• _O pedido_:
Reescreva por inteiro as linhas da que contém "This screenshot has width=626, height=974." até a que contém "(x=560, y=19)", inclusive, deslocando em 93 cada coordenada das respostas.

★ ★ ★

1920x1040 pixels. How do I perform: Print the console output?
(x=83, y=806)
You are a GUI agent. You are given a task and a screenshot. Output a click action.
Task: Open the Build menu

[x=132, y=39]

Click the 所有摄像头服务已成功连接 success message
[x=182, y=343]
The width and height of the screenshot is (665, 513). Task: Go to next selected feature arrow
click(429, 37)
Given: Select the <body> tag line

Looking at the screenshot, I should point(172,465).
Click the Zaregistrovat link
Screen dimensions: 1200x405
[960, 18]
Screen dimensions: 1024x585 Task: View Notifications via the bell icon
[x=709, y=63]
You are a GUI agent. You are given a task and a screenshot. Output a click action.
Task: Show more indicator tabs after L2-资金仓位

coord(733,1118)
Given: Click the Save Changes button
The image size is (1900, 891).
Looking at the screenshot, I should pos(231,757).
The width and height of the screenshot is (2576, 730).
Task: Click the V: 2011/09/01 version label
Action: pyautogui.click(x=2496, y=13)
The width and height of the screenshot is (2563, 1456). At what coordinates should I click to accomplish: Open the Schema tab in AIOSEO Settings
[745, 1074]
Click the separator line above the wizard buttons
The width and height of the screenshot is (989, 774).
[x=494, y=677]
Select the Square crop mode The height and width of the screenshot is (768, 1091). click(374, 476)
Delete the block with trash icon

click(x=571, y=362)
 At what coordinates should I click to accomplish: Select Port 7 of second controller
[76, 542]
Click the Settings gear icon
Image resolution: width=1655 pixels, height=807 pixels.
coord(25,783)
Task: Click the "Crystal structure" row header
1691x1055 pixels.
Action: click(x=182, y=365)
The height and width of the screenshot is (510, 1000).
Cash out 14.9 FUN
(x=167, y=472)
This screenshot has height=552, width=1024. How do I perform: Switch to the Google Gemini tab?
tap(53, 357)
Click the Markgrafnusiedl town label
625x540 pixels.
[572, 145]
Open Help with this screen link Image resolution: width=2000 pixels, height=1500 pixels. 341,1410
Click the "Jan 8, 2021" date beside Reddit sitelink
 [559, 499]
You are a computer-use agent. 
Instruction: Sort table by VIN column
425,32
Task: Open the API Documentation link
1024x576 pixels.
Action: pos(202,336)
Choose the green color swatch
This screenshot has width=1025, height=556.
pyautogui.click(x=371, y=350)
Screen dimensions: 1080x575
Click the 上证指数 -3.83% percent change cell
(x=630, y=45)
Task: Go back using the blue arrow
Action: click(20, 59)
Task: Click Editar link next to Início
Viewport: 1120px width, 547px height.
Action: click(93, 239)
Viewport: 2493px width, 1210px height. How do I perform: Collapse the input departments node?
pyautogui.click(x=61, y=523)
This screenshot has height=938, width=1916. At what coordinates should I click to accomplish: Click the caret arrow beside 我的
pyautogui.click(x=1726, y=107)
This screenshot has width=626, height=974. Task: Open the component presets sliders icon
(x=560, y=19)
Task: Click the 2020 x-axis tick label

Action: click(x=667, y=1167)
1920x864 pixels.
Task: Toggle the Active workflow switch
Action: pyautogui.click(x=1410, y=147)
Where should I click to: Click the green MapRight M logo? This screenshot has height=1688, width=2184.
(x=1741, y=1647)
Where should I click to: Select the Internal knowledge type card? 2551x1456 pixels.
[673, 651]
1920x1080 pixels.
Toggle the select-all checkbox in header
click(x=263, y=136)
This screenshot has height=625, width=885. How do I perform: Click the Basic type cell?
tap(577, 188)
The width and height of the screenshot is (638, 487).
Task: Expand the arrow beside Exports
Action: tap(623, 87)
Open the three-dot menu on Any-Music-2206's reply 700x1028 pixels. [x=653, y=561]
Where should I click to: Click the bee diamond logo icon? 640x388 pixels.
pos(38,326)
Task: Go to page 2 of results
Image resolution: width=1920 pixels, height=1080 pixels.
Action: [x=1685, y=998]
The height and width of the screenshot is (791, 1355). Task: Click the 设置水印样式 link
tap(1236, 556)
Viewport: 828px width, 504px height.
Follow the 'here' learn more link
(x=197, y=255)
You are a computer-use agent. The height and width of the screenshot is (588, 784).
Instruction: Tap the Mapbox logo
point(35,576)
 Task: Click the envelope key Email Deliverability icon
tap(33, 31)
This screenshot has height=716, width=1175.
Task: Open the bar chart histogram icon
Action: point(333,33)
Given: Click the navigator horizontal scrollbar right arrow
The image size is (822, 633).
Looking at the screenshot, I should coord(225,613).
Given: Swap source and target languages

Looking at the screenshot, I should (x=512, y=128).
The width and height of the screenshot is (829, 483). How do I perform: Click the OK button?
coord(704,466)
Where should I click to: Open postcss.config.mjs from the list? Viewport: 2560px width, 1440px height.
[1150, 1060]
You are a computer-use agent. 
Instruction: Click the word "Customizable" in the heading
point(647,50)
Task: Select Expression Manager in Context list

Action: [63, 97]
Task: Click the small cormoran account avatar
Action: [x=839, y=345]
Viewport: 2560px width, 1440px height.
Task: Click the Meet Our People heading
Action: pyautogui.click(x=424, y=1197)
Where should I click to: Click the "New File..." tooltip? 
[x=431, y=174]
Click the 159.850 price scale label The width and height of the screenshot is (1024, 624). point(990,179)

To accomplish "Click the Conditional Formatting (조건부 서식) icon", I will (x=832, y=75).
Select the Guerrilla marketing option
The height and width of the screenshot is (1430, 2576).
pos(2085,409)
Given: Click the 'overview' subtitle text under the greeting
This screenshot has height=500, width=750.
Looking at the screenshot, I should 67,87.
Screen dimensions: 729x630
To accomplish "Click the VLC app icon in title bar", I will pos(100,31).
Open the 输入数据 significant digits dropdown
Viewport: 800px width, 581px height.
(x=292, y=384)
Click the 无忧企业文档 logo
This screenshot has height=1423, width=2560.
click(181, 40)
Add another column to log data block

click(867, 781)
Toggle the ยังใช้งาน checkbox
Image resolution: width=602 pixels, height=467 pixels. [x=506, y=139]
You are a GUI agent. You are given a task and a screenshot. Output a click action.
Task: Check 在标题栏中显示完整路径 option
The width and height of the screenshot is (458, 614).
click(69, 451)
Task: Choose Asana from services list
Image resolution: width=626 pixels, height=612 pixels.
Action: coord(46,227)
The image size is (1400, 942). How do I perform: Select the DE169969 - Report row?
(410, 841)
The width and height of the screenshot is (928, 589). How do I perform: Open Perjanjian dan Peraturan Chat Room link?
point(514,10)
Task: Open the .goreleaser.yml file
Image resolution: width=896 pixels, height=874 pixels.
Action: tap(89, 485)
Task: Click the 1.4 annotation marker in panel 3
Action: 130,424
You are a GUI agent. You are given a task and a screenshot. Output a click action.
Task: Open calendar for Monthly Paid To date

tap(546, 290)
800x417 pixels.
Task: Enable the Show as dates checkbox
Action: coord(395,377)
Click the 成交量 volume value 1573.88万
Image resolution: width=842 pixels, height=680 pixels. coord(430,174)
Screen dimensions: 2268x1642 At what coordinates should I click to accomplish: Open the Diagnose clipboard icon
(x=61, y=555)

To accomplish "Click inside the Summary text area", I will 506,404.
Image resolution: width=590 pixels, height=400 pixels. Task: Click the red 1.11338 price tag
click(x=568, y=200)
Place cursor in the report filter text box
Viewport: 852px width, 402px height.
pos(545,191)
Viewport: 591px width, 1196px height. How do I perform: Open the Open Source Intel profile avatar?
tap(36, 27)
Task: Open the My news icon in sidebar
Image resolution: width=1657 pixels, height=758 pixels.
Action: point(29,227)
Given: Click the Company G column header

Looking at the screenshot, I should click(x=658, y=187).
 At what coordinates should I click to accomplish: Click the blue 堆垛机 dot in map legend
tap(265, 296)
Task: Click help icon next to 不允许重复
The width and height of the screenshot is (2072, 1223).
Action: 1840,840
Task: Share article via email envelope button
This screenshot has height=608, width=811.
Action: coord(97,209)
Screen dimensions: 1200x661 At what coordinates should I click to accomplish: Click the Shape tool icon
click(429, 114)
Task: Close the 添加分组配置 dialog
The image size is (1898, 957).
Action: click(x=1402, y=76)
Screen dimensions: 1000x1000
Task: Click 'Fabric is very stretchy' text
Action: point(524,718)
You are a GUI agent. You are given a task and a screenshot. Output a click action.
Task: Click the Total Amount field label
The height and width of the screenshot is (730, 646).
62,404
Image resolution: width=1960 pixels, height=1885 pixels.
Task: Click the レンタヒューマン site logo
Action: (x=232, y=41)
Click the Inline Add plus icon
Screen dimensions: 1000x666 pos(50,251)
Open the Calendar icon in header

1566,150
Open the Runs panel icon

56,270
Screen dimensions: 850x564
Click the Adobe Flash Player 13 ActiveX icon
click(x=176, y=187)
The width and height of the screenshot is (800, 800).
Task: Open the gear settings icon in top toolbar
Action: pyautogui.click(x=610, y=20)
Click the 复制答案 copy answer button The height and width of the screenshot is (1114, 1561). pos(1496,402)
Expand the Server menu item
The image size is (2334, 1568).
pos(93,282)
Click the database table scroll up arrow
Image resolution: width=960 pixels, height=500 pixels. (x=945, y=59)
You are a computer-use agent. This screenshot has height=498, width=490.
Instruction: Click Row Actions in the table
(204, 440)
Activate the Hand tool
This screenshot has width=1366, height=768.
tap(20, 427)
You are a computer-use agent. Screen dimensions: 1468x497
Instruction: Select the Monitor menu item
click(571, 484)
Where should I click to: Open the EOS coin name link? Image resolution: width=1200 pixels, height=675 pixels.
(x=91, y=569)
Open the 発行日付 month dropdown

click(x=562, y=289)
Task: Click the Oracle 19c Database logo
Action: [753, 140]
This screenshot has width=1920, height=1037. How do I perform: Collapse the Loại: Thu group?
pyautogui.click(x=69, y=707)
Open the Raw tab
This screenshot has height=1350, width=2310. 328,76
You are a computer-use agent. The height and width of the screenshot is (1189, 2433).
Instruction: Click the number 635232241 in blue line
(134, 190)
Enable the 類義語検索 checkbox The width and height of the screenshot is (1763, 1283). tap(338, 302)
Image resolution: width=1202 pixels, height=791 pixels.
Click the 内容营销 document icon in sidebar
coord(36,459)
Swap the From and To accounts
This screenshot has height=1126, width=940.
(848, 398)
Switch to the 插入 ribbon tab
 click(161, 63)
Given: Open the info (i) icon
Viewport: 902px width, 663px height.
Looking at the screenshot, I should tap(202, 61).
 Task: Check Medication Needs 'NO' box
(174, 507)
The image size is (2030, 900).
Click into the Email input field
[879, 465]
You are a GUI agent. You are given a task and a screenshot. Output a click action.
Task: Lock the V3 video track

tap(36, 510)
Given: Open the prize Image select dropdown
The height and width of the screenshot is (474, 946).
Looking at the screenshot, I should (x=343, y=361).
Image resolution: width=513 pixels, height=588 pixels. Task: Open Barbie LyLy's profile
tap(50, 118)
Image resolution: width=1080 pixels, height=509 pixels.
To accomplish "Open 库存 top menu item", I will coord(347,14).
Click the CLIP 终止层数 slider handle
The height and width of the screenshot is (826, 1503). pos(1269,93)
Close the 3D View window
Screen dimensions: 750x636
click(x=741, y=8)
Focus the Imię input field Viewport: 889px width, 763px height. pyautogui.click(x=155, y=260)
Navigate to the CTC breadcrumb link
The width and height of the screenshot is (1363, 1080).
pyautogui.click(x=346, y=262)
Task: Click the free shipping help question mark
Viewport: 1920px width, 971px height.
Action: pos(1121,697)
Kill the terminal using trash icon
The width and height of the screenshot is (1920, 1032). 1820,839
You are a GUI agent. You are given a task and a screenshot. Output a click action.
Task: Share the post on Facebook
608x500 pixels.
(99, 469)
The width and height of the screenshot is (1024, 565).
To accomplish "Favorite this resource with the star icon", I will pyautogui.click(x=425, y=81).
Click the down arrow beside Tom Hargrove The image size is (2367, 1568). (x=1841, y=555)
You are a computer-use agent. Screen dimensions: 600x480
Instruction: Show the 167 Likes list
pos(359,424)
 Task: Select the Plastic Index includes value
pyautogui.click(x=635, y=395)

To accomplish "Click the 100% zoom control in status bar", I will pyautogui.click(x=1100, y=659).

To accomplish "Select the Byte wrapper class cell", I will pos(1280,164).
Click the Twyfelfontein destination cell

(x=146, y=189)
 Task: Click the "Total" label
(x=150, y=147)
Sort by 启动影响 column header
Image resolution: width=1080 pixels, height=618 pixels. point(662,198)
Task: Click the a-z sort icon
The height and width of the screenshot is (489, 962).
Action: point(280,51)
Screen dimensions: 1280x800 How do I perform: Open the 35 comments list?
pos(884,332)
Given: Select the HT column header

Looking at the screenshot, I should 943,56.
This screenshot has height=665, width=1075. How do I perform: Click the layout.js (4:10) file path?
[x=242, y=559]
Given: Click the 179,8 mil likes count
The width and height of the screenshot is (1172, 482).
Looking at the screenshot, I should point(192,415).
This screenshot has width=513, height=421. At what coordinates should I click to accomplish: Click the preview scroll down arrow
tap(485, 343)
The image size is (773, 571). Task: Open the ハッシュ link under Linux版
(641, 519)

★ ★ ★

• _Resposta_:
This screenshot has width=626, height=974. Task: Open the component presets sliders icon
(x=653, y=112)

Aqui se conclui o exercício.